**Exercise details:**
Repeat exactly, and only, the lines from the one holding "Instruction: Select the" through the last line of the records below.

**Stored records:**
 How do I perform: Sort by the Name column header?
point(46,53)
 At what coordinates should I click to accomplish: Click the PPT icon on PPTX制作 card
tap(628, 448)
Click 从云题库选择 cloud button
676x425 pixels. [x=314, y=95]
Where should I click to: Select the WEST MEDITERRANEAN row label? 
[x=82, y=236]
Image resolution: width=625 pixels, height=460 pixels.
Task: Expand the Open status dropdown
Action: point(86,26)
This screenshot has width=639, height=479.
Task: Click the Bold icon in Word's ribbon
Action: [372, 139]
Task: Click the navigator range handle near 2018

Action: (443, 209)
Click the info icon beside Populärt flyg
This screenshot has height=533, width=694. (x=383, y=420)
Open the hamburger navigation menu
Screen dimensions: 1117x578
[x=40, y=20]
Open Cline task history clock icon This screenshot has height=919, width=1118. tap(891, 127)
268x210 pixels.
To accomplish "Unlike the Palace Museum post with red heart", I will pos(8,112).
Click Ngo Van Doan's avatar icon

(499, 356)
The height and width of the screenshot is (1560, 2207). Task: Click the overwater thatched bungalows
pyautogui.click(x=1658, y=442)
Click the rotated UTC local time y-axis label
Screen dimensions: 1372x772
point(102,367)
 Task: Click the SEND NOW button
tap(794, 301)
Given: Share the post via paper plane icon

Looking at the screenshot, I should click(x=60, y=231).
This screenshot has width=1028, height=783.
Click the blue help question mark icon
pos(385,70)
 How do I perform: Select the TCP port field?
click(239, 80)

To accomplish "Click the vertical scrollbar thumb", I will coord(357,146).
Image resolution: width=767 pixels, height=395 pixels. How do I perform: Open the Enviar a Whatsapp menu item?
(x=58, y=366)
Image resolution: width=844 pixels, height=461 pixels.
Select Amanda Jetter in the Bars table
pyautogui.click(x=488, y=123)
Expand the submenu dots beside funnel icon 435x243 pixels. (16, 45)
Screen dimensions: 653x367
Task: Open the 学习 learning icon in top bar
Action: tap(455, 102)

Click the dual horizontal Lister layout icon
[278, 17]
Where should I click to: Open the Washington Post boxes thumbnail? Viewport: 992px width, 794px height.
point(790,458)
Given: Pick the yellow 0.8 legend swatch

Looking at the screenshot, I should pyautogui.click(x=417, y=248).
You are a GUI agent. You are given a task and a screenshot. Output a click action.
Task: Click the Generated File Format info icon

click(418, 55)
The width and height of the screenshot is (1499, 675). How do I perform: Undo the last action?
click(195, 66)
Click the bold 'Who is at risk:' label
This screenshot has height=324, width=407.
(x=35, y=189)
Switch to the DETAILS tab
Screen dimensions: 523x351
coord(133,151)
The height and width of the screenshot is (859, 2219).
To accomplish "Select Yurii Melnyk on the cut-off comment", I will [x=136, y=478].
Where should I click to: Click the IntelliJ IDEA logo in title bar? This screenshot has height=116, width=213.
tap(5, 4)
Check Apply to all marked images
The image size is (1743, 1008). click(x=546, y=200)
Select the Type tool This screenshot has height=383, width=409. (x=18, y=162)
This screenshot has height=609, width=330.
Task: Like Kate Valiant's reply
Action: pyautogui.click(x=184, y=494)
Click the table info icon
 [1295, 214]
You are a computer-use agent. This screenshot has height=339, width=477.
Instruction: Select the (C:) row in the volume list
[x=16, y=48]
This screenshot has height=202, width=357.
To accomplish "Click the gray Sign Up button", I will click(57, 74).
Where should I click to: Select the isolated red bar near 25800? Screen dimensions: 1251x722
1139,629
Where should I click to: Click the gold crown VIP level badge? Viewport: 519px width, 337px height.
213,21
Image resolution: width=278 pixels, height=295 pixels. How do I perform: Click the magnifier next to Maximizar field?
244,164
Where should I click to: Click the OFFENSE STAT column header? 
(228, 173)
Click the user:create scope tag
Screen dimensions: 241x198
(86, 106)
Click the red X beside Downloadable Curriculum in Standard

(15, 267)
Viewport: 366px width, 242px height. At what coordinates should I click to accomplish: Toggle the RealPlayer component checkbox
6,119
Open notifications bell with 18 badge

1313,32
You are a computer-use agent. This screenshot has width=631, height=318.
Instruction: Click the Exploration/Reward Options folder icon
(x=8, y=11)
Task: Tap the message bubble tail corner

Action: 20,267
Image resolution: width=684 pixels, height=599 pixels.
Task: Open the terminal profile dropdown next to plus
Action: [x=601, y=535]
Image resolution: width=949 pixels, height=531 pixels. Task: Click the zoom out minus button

**Completed task:**
Instruction: Select the (C:) row in the volume list
[x=16, y=48]
This screenshot has height=202, width=357.
To accomplish "Click the gray Sign Up button", I will click(57, 74).
Where should I click to: Select the isolated red bar near 25800? Screen dimensions: 1251x722
1139,629
Where should I click to: Click the gold crown VIP level badge? Viewport: 519px width, 337px height.
213,21
Image resolution: width=278 pixels, height=295 pixels. How do I perform: Click the magnifier next to Maximizar field?
244,164
Where should I click to: Click the OFFENSE STAT column header? 
(228, 173)
Click the user:create scope tag
Screen dimensions: 241x198
(86, 106)
Click the red X beside Downloadable Curriculum in Standard

(15, 267)
Viewport: 366px width, 242px height. At what coordinates should I click to accomplish: Toggle the RealPlayer component checkbox
6,119
Open notifications bell with 18 badge

1313,32
You are a computer-use agent. This screenshot has width=631, height=318.
Instruction: Click the Exploration/Reward Options folder icon
(x=8, y=11)
Task: Tap the message bubble tail corner

Action: 20,267
Image resolution: width=684 pixels, height=599 pixels.
Task: Open the terminal profile dropdown next to plus
Action: [x=601, y=535]
Image resolution: width=949 pixels, height=531 pixels. Task: Click the zoom out minus button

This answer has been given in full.